Change for the better, mostly
This new model is meant to fix the aforementioned problems. And it has. A new Sil-nylon blend is significantly more waterproof (to the point of being almost air-impermeable) and the corner reinforcement has been significantly beefed up from previous models. This is excellent. Having sat out several wet, cold spring storms in the new model, I have experienced no leaking. Even though Black Diamond claims the seams still need to be seam-sealed, I haven’t yet seen any of the leakage I experienced with the old tent design.
The vents have also been changed. BD added a zipper to open and close them, but, bizarrely, removed the bug netting. This means you are faced with stuffiness or bugs. The door retains its inner-zip bug netting, which provides significantly more ventilation, but in rough weather this is not an excellent option. This ventilation change is not for the better. Some sewn-in bug netting would substantially improve the situation, but would also complicate the design. If you are heading above the bug line, it’s no big deal, but if you plan on using it at a buggy alpine lake, plan on using the mesh door for ventilation.
Houston, we have ventilation issues
One other odd effect of the design update is how water resistant the new FirstLight fabric is. When I stuff the tent into the stuff sack, I have to go door last, otherwise the captured air in the tent remains, umm… captured. The other affect I’ve noticed, corroborated by a few others, is that the tent does not breathe as well. On cold storm evenings when I’ve zipped the tent up completely, I’ve felt genuinely short of breath. With how small the tent is, even for one, I was able to consume oxygen faster than air was able to exchange with the outside atmosphere.
This is not good. Paired with the meshless top vents, this phenomenon presents a conundrum. If it is snowing, how do I vent the tent well enough to sleep through the night without flooding myself with precipitation? Thus far, cracking the front door has worked well enough, but I really wish the upper vents had enough mesh to hold out snow and bugs, at least. I may sew mesh in outside the zippable flaps, but that is a rather unsatisfactory situation for a tent from a major manufacturer, arguably the most experienced makers of mountain tents out there.
Perhaps the FirstLight would be best served with the optional vestibule? It would add another 1 lb. 6 oz. to the overall package, but could allow for a little more flexibility in ventilation options and make this 2-person tent actually sleep two people and their gear. Just a thought.
- No longer the FirstLeak, thanks to new NanoShield waterproof fabric blend
- Stronger corners will extend the life of the tent
- Zippable top vents let you keep the warmth in
- Vestibule attachment remains
- Comfortable 1 person tent
- Retains the core of what makes the Firstlight an industry standard
- The tent fabric doesn’t breathe at all, leading to sometimes dangerously stale air
- The top vents are un-meshed, impairing venting in buggy or stormy conditions
- Very cozy 2 person tent
The Bottom Line: Black Diamond FirstLight 2p Tent
It is hard not to recommend the FirstLight.
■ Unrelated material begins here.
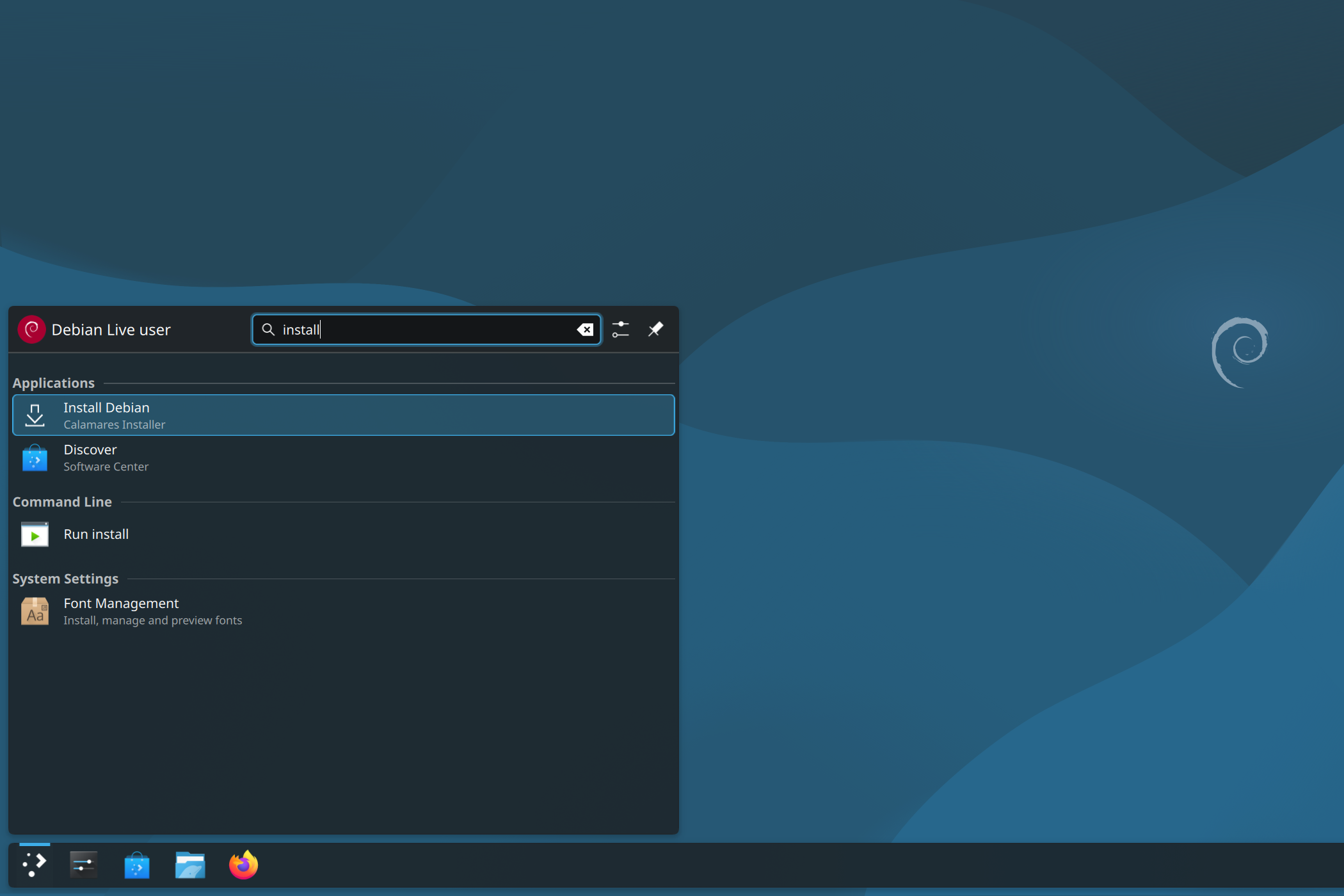Pin the application launcher open
1344x896 pixels.
pos(655,330)
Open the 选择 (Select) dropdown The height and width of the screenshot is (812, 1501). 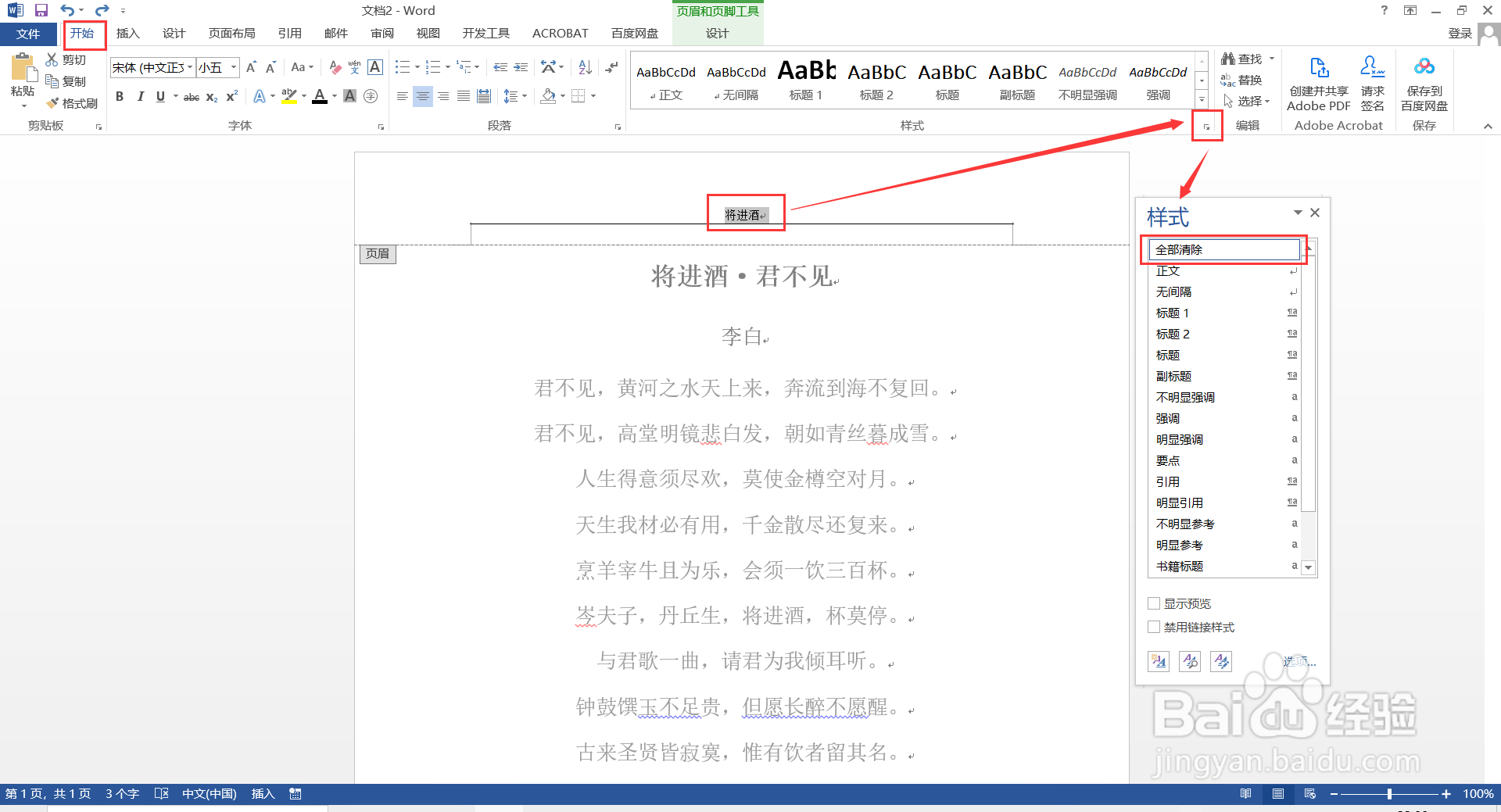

It is an incredible tent, brilliantly designed to thrive in gnarly conditions, and this new model fixes all of the problems with the old models, and generates some new ones. One of the new problems is so close to a deal-breaker for me. If I can sew mesh into the upper vents, this tent will return to the absolute top of my personal quiver, but for now, it honestly scares me a bit. Maybe it has an alternative use as a hypoxic training chamber?